Chapter 19 #2
My throat tightened. “You understand,” I said slowly, “that any reasonable woman would leave right now.”
“Yes.”
“Any smart woman would probably stab you first.”
“Yes.”
“I have a knife in my bag.”
“I know.”
My mouth twisted. “Of course you do.”
He waited, the silence taking over the room.
I should have walked out. I didn’t. It wasn’t because I forgave him.
I did not. It wasn’t because I trusted him either.
I stayed because Mikhail Orlov had my name, Daniel’s archive was sitting on the desk, and buried somewhere inside old money routes and newer lies was the reason my brother had disappeared.
I had not come this far to stop because of what Ivan Morozov had done.
“You don’t get forgiveness tonight,” I said.
His gaze remained steady. “I did not expect it.”
“I’ll deal with all of this and you later.”
“Yes.”
“I mean that.”
“I know.”
His response should have made me angrier. It didn’t though. Maybe because this time, he had earned the right to know exactly how much trouble he was in.
I reached for the pen and he went very still. I picked it up, looked at it once, then set it beside my laptop. Not back in his reach or quite in mine either, but between us, a little bit closer to me. That was the only mercy he was getting.
Then I opened Daniel’s file.
Last known timeline. His car near the Mystic aquarium. Blood on the steering wheel.
Witness statement one, with the Russian accent.
Witness statement two, without it.
Daniel’s last text to me printed from an old phone backup because I could not stand keeping it only in digital form.
Then I kept looking because that was what I did. Ivan became peripheral. The apartment, the monitors, the pen, the sting still lingering beneath my legging—all of it moved one step back because Daniel’s file had always known how to take the center of a room.
I opened the archive from the drive, then the old note I had taken from my apartment. Daniel’s handwriting looked different on the screen when I scanned it in, too neat somehow and beneath a column of old entity names, he had circled one I had never been able to place.
Seaport Meridian Holdings.
I pulled the current Orlov map onto one monitor and moved Ivan’s cleaned file aside without asking permission and he let me.
Wise man.
Seaport Meridian had been inactive for years. That was why I had never loved it as a lead.
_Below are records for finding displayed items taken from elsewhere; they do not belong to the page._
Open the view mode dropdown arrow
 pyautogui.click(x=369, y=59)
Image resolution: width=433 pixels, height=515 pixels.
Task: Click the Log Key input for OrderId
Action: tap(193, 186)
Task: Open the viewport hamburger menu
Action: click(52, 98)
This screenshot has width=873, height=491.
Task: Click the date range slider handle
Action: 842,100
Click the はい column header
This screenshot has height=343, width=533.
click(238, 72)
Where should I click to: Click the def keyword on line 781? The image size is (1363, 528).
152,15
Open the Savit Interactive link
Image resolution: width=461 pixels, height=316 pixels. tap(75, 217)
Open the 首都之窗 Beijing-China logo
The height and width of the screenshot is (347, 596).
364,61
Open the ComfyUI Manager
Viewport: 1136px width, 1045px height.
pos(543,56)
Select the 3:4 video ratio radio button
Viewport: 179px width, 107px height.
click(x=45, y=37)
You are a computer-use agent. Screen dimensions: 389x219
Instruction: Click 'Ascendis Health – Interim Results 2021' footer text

Registered, moved money twice, disappeared, dissolved into three successor entities that led nowhere useful, but Ivan’s map had a Seaport branch. When I searched it, I found Meridian Harbor Services.
Ivan leaned closer.
“These are connected,” he said.
I did not look at him. “Show me.”
He moved to his own machine and pulled a corporate filing record onto the right monitor, then a property transfer, then an old port services permit. Light digital work. Nothing showy. Nothing that needed explanation beyond the documents themselves.
Seaport Meridian Holdings had dissolved seven years ago.
Three months before Daniel vanished.
One of its successor entities held a minority stake in a port services company that later became Meridian Harbor Services.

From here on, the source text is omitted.